Youth (2016)


With great beauty comes this comedy/drama about life and most deep aspects surrounding that topic. It’s a very gentle affair with a sort of wavy slow amble at a story but how it looks and how it’s acted does make this Italian English language film a worthwhile and stylish study on the issue of age.

Retired composer Fred Ballinger (Michael Caine) is staying at a spa/clinic/hotel resort in the Swiss Alps, it also happens that one of his close friends is too. Mick Boyle (Harvey Keitel) is an ageing writer and director. The pair of them discuss their past, their future and what they’re known for.

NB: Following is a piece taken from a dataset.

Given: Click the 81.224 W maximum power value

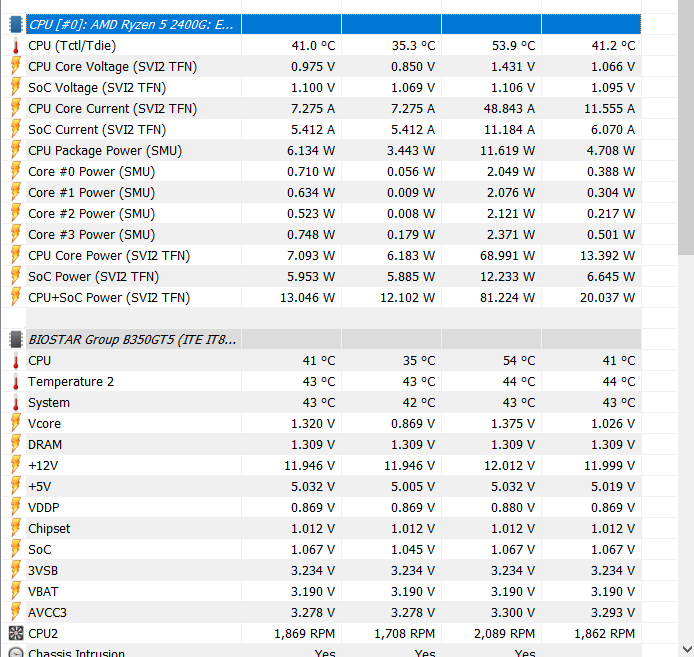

Paolo Sorrentino directs this promenade of cinema with such precision like he himself is a maestro to rival Ballinger. The scenes move with a flighty fluidity and practically every moment is full of class detail, be it with the location or the character which means every shot is something special. After his astounding and Oscar winning 2013 movie ‘The Great Beauty’ it’s clear this man is someone to watch as he knows how to make a film look stunning.

It’s like this feature is a lullaby of film-making, the soft touches to each moment being dealt with effortlessly which does help us linger and mull over the thematic questions possibly being raised at those times. The story may not be big or constantly felt but there is a larger presence of life that lingers with true grace and bitter emotion. As one of the youngest audience members of the screening I can still say I enjoyed and grasped the poignancy of the narrative, it’s a touching and affirming plot even if it does meander from time to time.

Sorrentino also writes for the movie, providing undeniable looks at love and loss, life and death and these themes made me feel like I was experiencing something, perhaps not profound as he desired but at the very least it’s entrancing. There’s a neat absurdity to the writing which is seen amongst the ritualistic movings of the Switzerland patients or in the comic dialogue spoken, the discussion about a dining couple stands out as one of these quirkier points.

I can’t complete this review without including my favourite moment, the scene leapt out to me with such sublime spine-tingling creativity and it’s when Keitel’s character looks back at his career and movies with a crowd of female stars presented in the sunshine on a Swiss hill. It looked amazing and provoked a true sense of wonder and regret at this section in his life. The Paloma Faith cameo and monstrous imagined music video is another note to the absurdest quality and how oddly fun this film is.

David Lang rightfully gets a nod for the upcoming Oscars with Simple Song #3, which is amusing considering how Ballinger wishes to be known for something else. Though it’s a moving and beautiful piece of music so it deserves the recognition and it fits in the crescendo of the movie rather well. The music is one of the strongest elements which grows in volume and enhances the scenes with extra grandeur. Sound is also important here, it’s very interesting as we hear cowbells or wrappers become tools for character behaviour and development.

Michael Caine is hypnotic and showcases one of his better dramatic roles. He plays the reserved patient composer at times but bounces against that when necessary with engaging comedic timing. Harvey Keitel is also funny and counters the comedy pairing moments with the growing concern he has about the directions of his films but also his own life. Jane Fonda is wickedly talented as the dolled up ageing screen gem, her strength is when opposite Keitel and knowing what she wants and getting it. Paul Dano is stellar and always impresses me, here is no different as he mostly watches on as studying/preparing screen actor, yet he’s watchable even when silent. Wait for it though as he’s utterly transformative when he inhabits one of the most recognisable looks in the world for his latest role. Rachel Weisz is strong as Caine’s daughter and gives the most physical emotion to the film with her relationship drama.

‘Youth’ may hover wearily on the verges of brilliance but it’s still a heartfelt operatic piece of cinema with spirited performances and thoughtful beauty.